Pathak et al. (1) record severe hypoglycemic events in “emergency department or inpatient medical encounters” and comment that they were “likely to have included some cases … that occurred as a consequence of treatment initiated after hospitalization.” The event rates they note are very high compared with reports from studies in ambulatory care. Is it not likely that the majority of events are indeed secondary diagnoses in people attending or in the hospital for another reason, thus also explaining the high rates in association with other medical conditions?
Severe hypoglycemia is defined as that requiring assistance, and nearly all hypoglycemia in the hospital will be in that category due to the control of medications and even food intake by hospital staff (2). Furthermore, coding of hypoglycemia carries incentives in this circumstance for funding, not in the least because occurrence of hypoglycemia is associated with higher inpatient costs (3). Accordingly, such coding is encouraged and enabled by hospital administrations. Additionally, hypoglycemia in people with diabetes in hospital will be detected by frequent monitoring and is likely to be more frequent in the context of active management of the primary reason for attending hospital.

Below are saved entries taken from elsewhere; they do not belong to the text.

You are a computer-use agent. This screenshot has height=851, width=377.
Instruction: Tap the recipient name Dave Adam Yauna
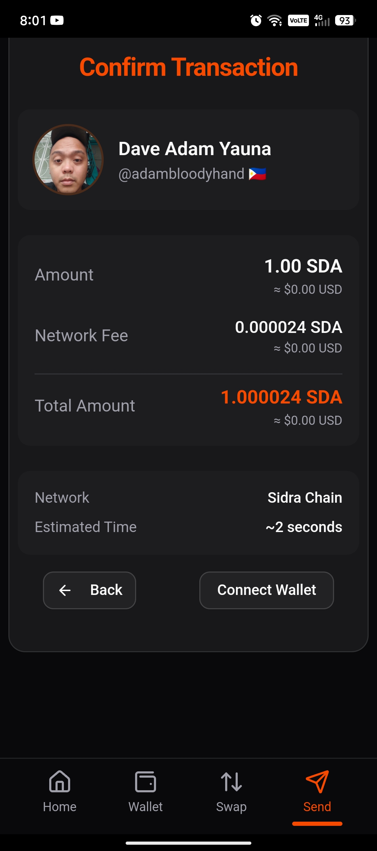tap(195, 149)
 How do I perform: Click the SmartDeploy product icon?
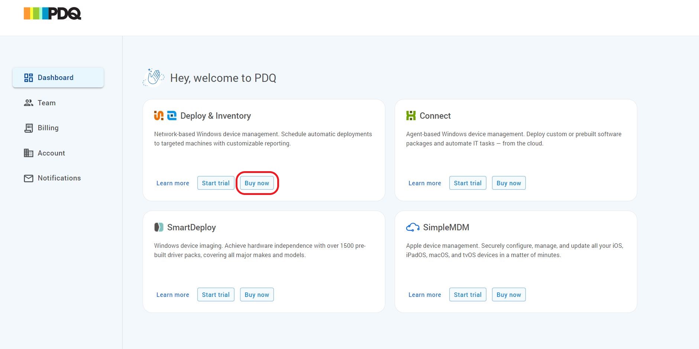click(159, 227)
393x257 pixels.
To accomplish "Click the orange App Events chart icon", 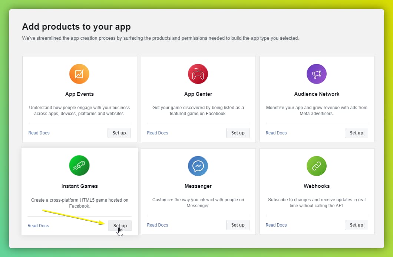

In all, the authors’ methodology is likely to grossly overstate the finding we should be interested in, namely, severe hypoglycemia as the primary cause of attendance in emergency departments or admission to hospital in an ambulatory population.
Duality of Interest. P.D.H. or institutions with which he is associated receives or has received funding for speaking, advisory, and research activities from manufacturers or developers of medications with glucose-lowering effects, including hypoglycemia, namely, Antribio, AstraZeneca, Biocon, Eli Lilly, GlaxoSmithKline, Hanmi, Janssen, Novo Nordisk, Merck, and Sanofi. No other potential conflicts of interest relevant to this article were reported.